Paraphrased from the repo's readme: Suppose you have a program that consumes user input. Users often give bad input so the program needs to validate user input before acting on it. One way to validate is to call a function (e.g., `check_input`) on the user input and if it doesn't raise an error the input is safe for consumption by the rest of the program. The repo author considers this approach to be risky because the programmer can inadvertently omit or bypass `check_input` and the program still compiles and runs without complaint.
The repo presents an alternative validation approach, which is to parse the user input into a data type (or, not quite equivalently, into a class). The parsing process serves as validation. Consumer functions are written such that they only accept the parsed data type. Therefore it is now impossible for the programmer to inadvertently omit or bypass validation of user input.
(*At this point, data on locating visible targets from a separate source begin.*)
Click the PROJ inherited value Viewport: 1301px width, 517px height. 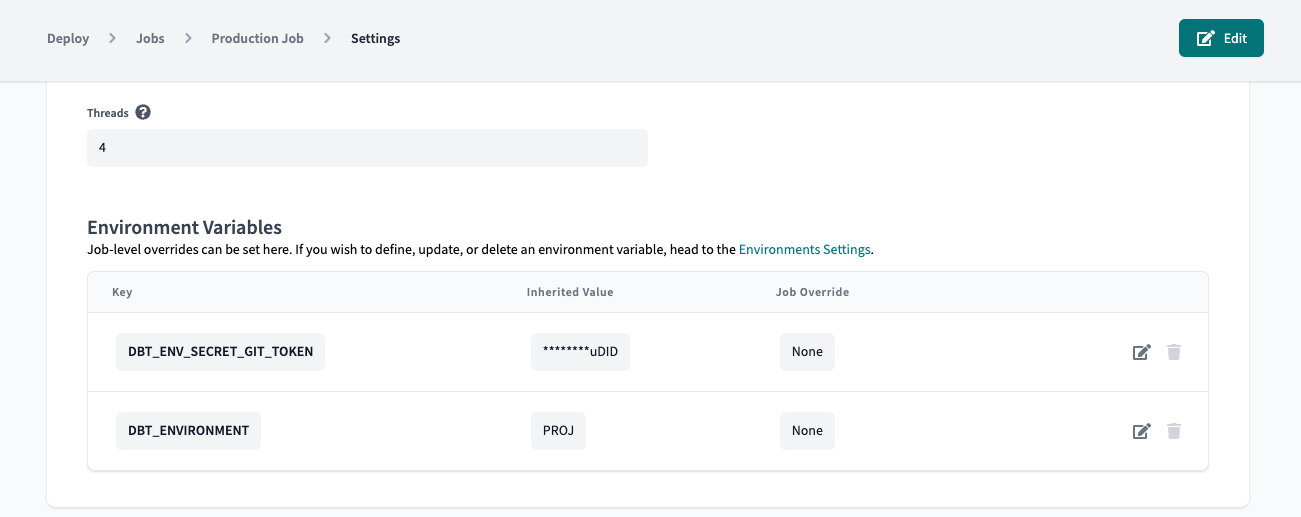558,431
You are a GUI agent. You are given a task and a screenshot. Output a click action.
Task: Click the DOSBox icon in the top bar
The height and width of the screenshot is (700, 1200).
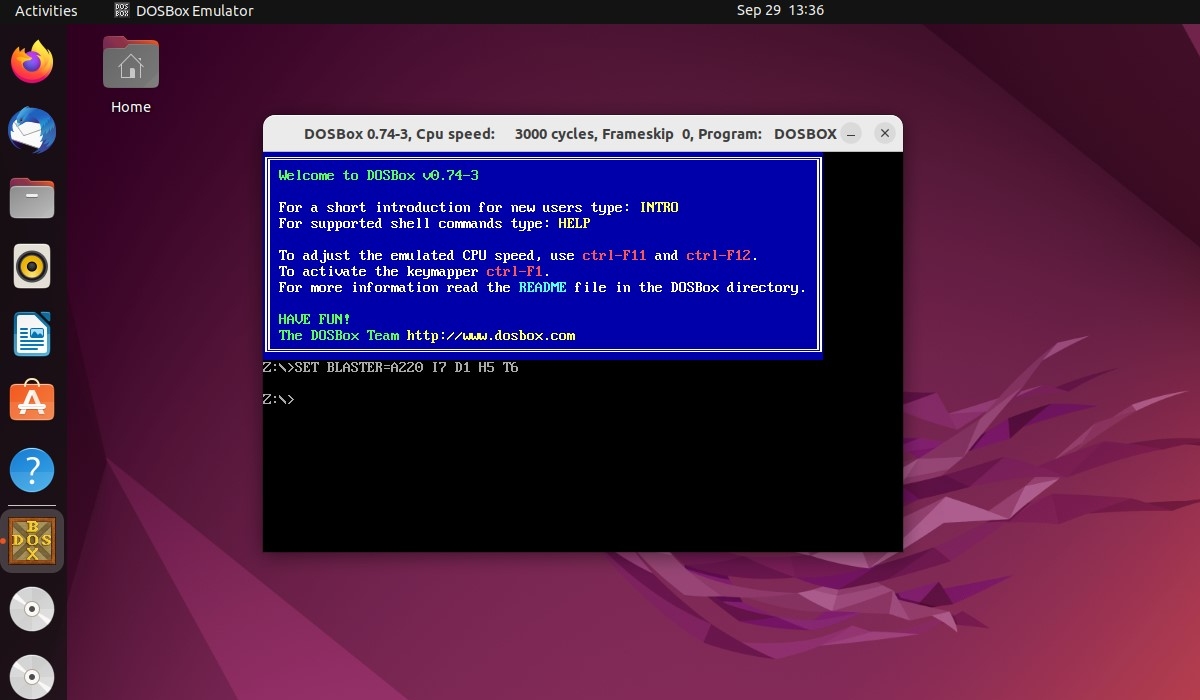coord(120,11)
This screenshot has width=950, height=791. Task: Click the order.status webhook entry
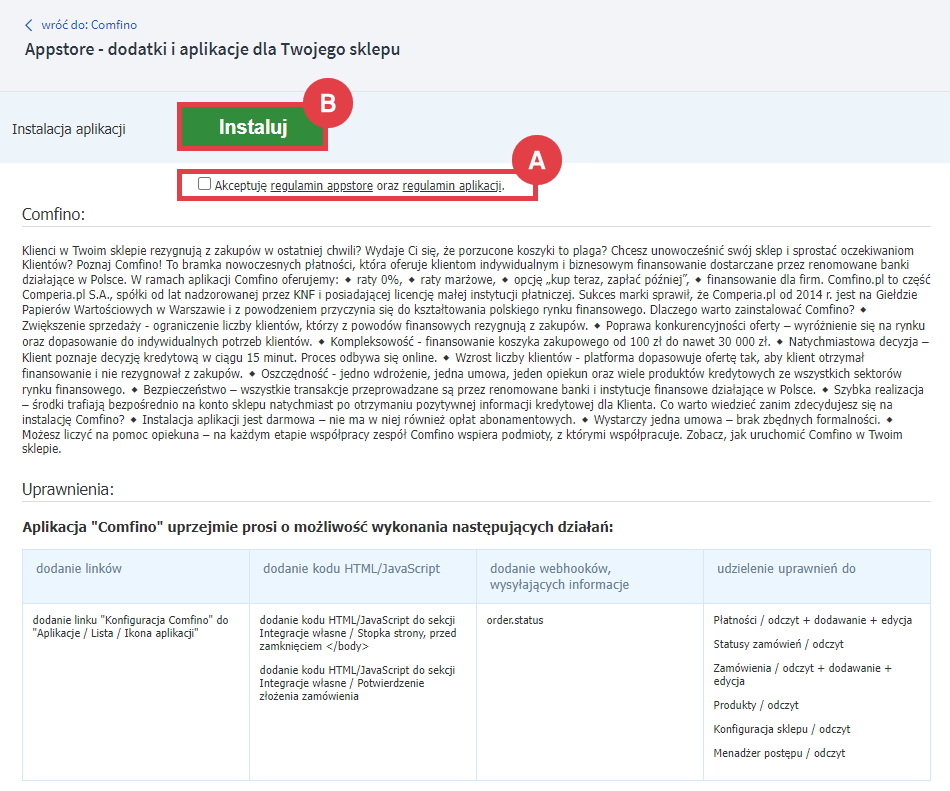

The library is a set of convenience functions for actually writing these parsing / validation functions.
So in short: instead of representing user input (e.g. a Email address) as a string – which you can forget to validate – the idea here is to create a own data type for it, and use the validation step to create said data type.
The rest of your program then works with this data type instead of the string and this way you will get a type error whenever you accidentally use unvalidated data.
A nice idea that goes into a similar direction is to expand on this and create more types for different levels of trust. E.g. you could have the data types ValidatedEmail, VerifiedEmail and TrustedEmail and define precisely how one becomes the other. This way your typesystem will already tell you what is valid and what is not and you can't accidental mix them up.
You can also further generalize this idea by noticing you can encode all kinds of life cycle information in your type system. As you transform some data in a sequence of steps, you can use types to document and enforce the steps are always executed in order.
In this example, the user input validation step is f(String) -> ValidatedEmail, then the process of verifying it is f(ValidatedEmail) -> VerifiedEmail. But the same principle can apply to e.g. append() operation being f(List[T], T) -> NonEmptyList[T], and you can write code accepting NonEmptyList to save yourself an emptiness check. Or, take a multi-step algorithm that gets a list of users, filters them by some criterion, sorts the list, and sends these users e-mails. Type-wise, it's a flow of Users -> EligibleUsers -> SortedEligibleUsers -> ContactedEligibleUsers.
And then, why should types be singular anyway? You should be able to tag data with properties, and then filter on or transform a subtag of them. This is the area of theory I'm not familiar with yet, but I imagine you should be able to do things like:
I'm sure there's a programming language that does that, and then there's probably lots of reasons that this doesn't work in practice. I'd love to know about them, as I haven't encountered anything like it in practice, except bits and pieces of compiler code that can sometimes propagate such information "in the background", for optimization and correctness checking.
The closest I've seen is Idris, which lets you pass around data along with proofs about that data. The proofs can be generated at either runtime or compile time (the usual distinction between the kinds of things you can do at runtime vs compile time is blurred in all sorts of delightful ways in Idris).
I really like this idea. It feels like weapons-grade TypeScript and could solve an entire class of logical error. If someone has a good method they're already using to encode strict typing like this I'd love to check it out.
This site on F# used to show how to do the same in C# (Which would be more applicable to typescript?) but, the usually coding via types is best in a language designed to make that easy. AFAIK Typescript (nor C++, C#, Java) are designed for that purpose where as Haskell, F# are.
That doesn't mean you can't do it in those other languages, only that it's tedious compared to languages that are designed for it.
To keep building on this, I think the word "parsing" is just the tip of the iceberg. Parsing is one way to port data across a type boundary, where the source and dest types are optimized for different use cases (e.g. serialization vs type-safe representation). Since the semantic Venn diagrams of any two types might have areas of non-overlap, parse-don't-validate means establishing clear boundaries in your program where those translations happen, then defining the types on either side of the boundary to rule out the possibility of nonsense states elsewhere throughout the program. The idea of nonsense states is closely related and discussed more here[0] and here[1].
Yes. Also I thought of when I have created a Domain in Postgres (https://www.postgresql.org/docs/9.5/sql-createdomain.html) with a constraint written in PL/Perl to ensure that the data going in is always valid (eg. check digits in IDs, a bit like in credit cards).
The repo presents an alternative validation approach, which is to parse the user input into a data type (or, not quite equivalently, into a class). The parsing process serves as validation. Consumer functions are written such that they only accept the parsed data type. Therefore it is now impossible for the programmer to inadvertently omit or bypass validation of user input.
The library is a set of convenience functions for actually writing these parsing / validation functions.